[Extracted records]
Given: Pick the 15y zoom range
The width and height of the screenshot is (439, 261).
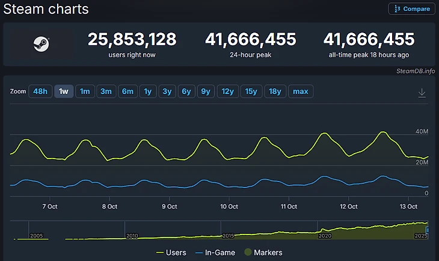Looking at the screenshot, I should 251,92.
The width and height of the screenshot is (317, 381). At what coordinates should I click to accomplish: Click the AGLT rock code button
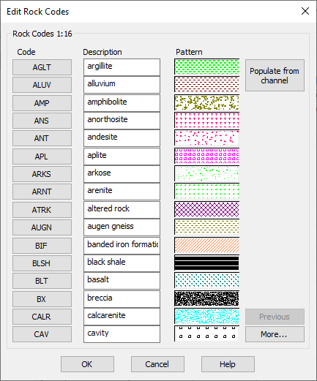click(x=42, y=67)
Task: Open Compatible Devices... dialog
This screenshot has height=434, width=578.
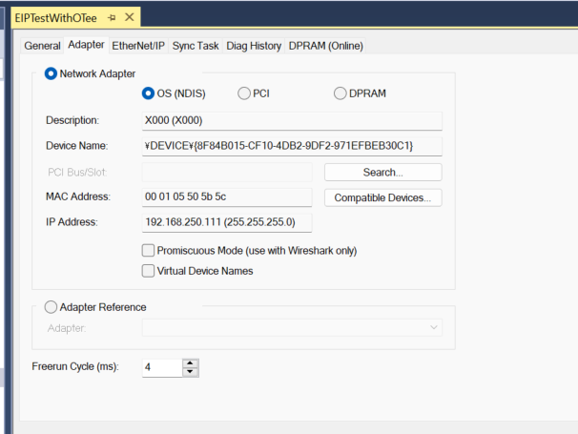Action: pyautogui.click(x=382, y=197)
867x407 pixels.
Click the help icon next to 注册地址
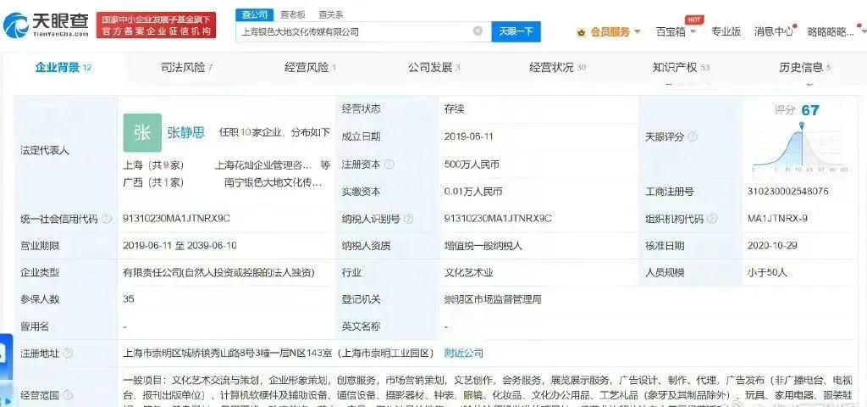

DIRECTIONS:
Rewrite all of the extracted records with "help icon" changed to "help button" and nothing else altered, and omit the pictures.

IN RESPONSE:
Given: Pick the 15y zoom range
The width and height of the screenshot is (439, 261).
Looking at the screenshot, I should 251,92.
The width and height of the screenshot is (317, 381). At what coordinates should I click to accomplish: Click the AGLT rock code button
click(x=42, y=67)
Task: Open Compatible Devices... dialog
This screenshot has height=434, width=578.
Action: pyautogui.click(x=382, y=197)
867x407 pixels.
Click the help button next to 注册地址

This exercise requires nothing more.